Response to “Do You Have Productivity Guilt?”
I did what I could in high school to get good grades and get into a decent college. I was in a few extracurricular activities and not that many honors classes. I was not one of those kids that would bust their butts to do everything to stand out. I was not one of those kids… until I got to college.
In college, I started out trying to find my niche and what I liked, including joining an a cappella group. But I also knew I was there to get an education and get a good job. I was determined to get that great job as a freshman. I would attend professional development groups for my major, I would plan out my class schedule so I could take everything and set myself up for success. And I did just that. After four years, I was the president of two clubs, managed about four different social media accounts for clubs and even in departments around the university, I had managed to get scholarships and have enough internships to keep myself prepared for the “real world”. When I graduated, I had more academic cords around my neck than the average person.
When I graduated, it was during a pandemic. I felt like I couldn’t hold still. I had to get myself out there and keep my skills sharp. After two internships and a part-time job, I managed to land a full-time job, but not without a few freelance gigs on the side. Now that I am at what feels like my dream job, I can’t help but wonder what's next? But then I realized why there has to be a “what’s next?” Why not just sit with it, learn and be proud of what I have accomplished?
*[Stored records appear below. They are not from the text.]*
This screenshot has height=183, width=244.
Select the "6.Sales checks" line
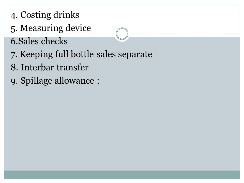point(39,41)
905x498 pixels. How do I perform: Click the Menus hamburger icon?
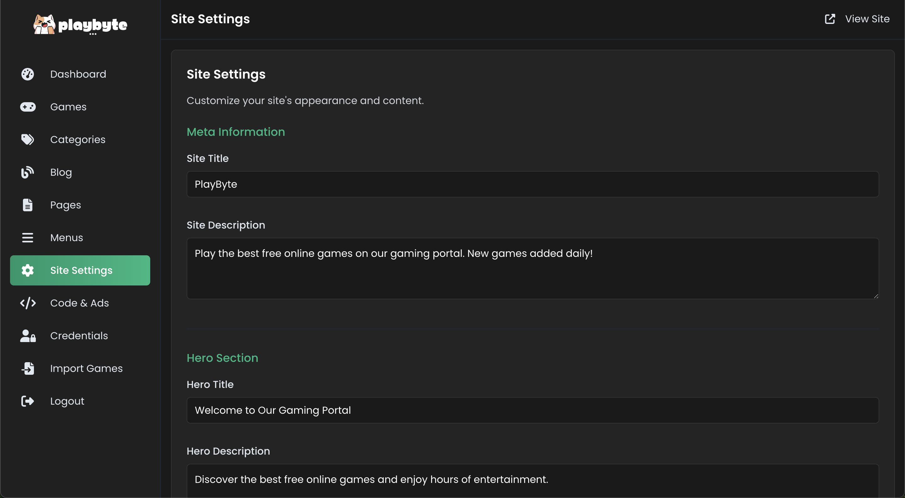[x=28, y=238]
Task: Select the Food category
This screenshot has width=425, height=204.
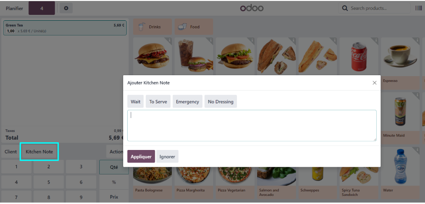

But I had not done that since high school.
I became so obsessed, if you will, with the idea of hitting all these goals and accomplishing all these things, that I never had time to stop and enjoy what was happening in the moment. The parties, the going out with friends and the college experience I took advantage of. Now, I look back and want some of those moments back.
As an adult, I am learning to listen to my body. I am learning that if I am stressed, I take it easy at home. I read a book, I scroll on social media, or better yet, I do nothing but sit on my couch and watch TV. I have also taken up hobbies since entering the adult world. I go to yoga twice a week (at least) to clear my mind of any stress and move my body and build up strength. I have been practicing consistently for three years now. So while I make my bed in the morning and make sure I find some way to be productive, I also am teaching myself that is okay to not. I believe Megan five years ago would be proud of me.